In the production of vaccines it is a goal to achieve as much viral yield as possible. Increasing the yield of the virus lowers the overall cost of the vaccine. The lower cost, in turn, improves distribution of the vaccine, particularly in the developing world where high vaccine cost is a barrier for widespread vaccinations. During the production of a vaccine, cells are typically seeded into culture and infected with virus a couple days later. The virus is collected a few days after infection. Thus, the process consists of two phases: a cell growth phase prior to viral infection and a production (maintenance) phase where cells must support the production of virus. During both phases serum is often used to promote cell growth and productivity, but the use of serum in vaccine production creates problems. Serum is inhibitory to the production of some viruses such as influenza. More importantly, bovine serum components are often carried into the vaccine as a contaminant from the cell culture medium. Furthermore, the recent discovery of bovine spongiform encephalopathy (BSE) is likely to limit the continued use of bovine serum and other animal derived components in culture processes for vaccines. Thus, a problem exists during vaccine production. — What is the best keep method to keep cells healthy in order to maximize viral yield without introducing bovine based contaminants or infectious agents?

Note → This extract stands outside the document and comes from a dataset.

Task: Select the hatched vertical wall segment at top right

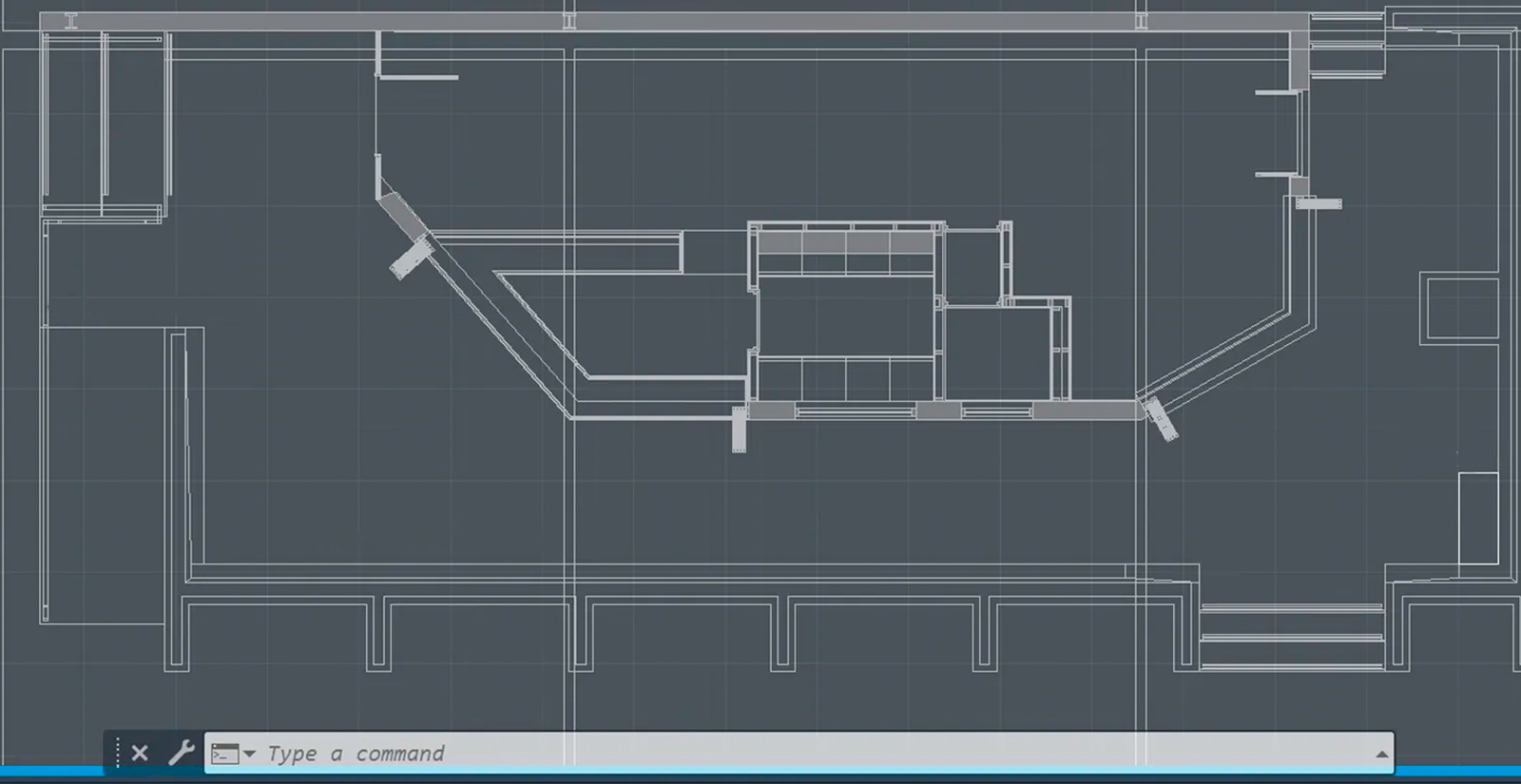Action: (1300, 61)
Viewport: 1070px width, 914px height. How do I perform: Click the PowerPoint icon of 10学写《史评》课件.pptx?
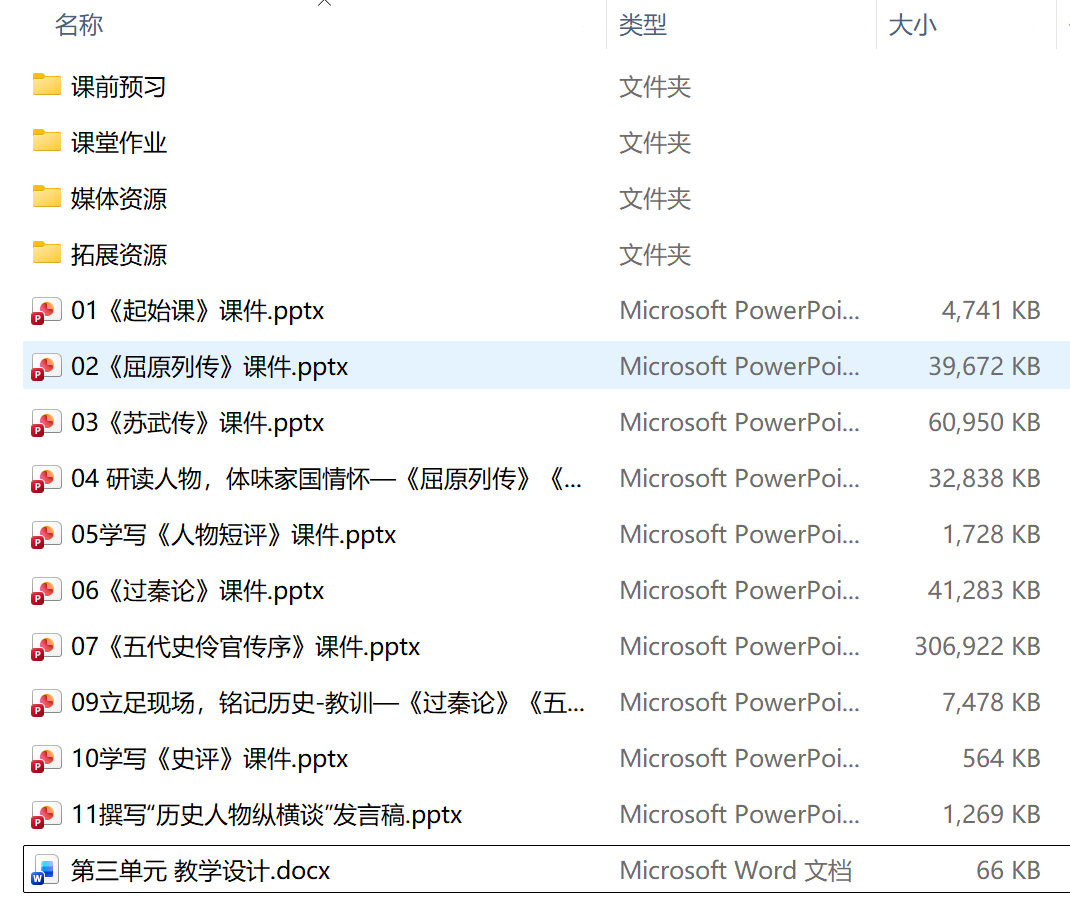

Publications have shown that viral yield can be increased in some viral systems by the use of serum albumin as a medium supplement. Gitnick et al (1) found that serum-albumin can effectively replace bovine serum in post-infection medium for the production of rubella virus. Albumin also increased the titer of virus compared to without FBS supplementation. Today, albumin continues to be used in the production of the rubella component of the MMR vaccine (2). Albumin also increases the yield of viruses such as rabies (3, 4) and others (5). Albumin while better than serum, still doesn’t address the problem of animal or human contamination. As a result, the best approach is to utilize an albumin that is able to support the health of cells in addition to being regulatory friendly – such as animal-free recombinant human albumin.
- Gitnik, G.L et al. (1968) Appl. Microbiol. 16, 430-432.
- Kallel, H et al. (2003) Appl. Micro. Biotechnol. 61, 441-446.
- Schiff, L, and Shefner, A (1975) J. Clin. Microbiol. 1, 44-59.